**Task objective**
Reproduce the text of every item below verbatim, omitting the pictures.

**Input material**

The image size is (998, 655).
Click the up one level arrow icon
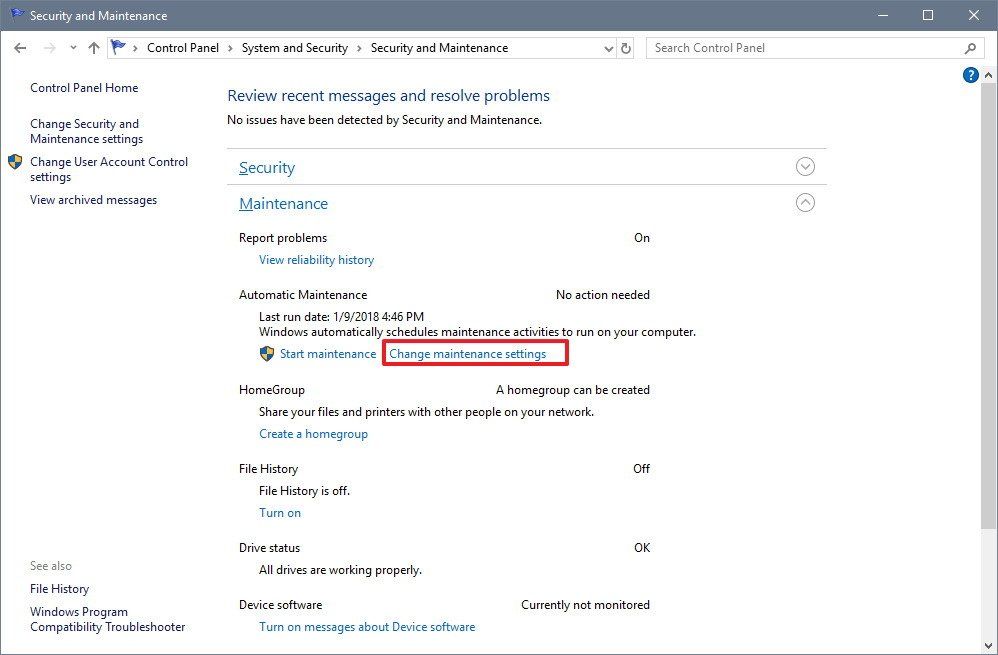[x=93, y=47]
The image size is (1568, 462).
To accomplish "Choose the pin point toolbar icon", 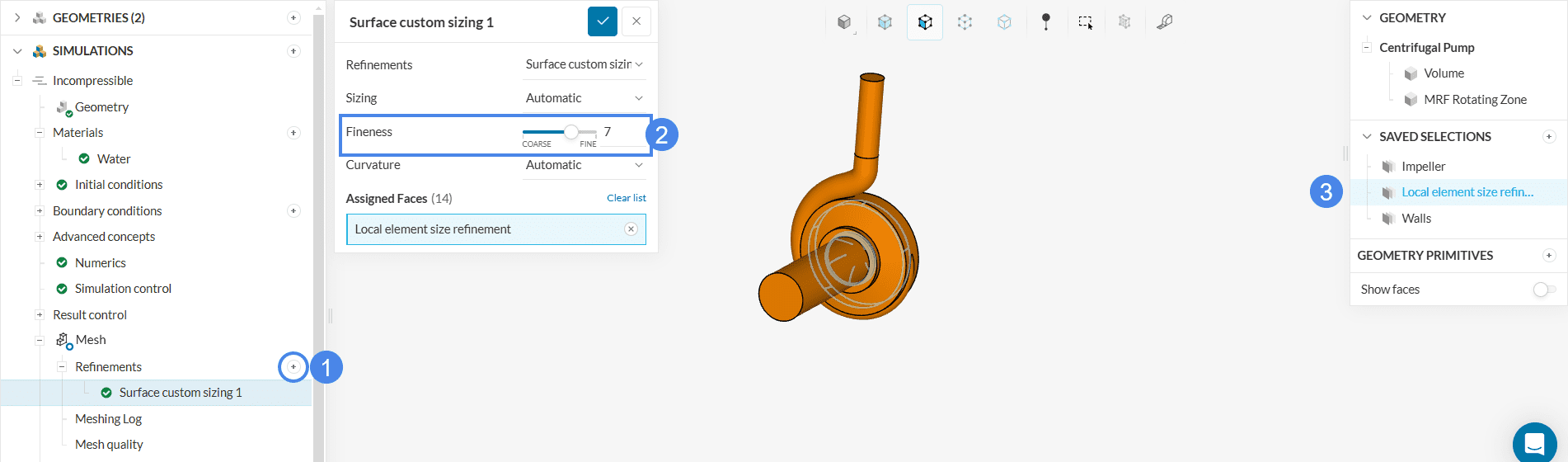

**Answer for this exercise**
The image size is (998, 655).
Click the up one level arrow icon
[x=93, y=47]
The image size is (1568, 462).
To accomplish "Choose the pin point toolbar icon", 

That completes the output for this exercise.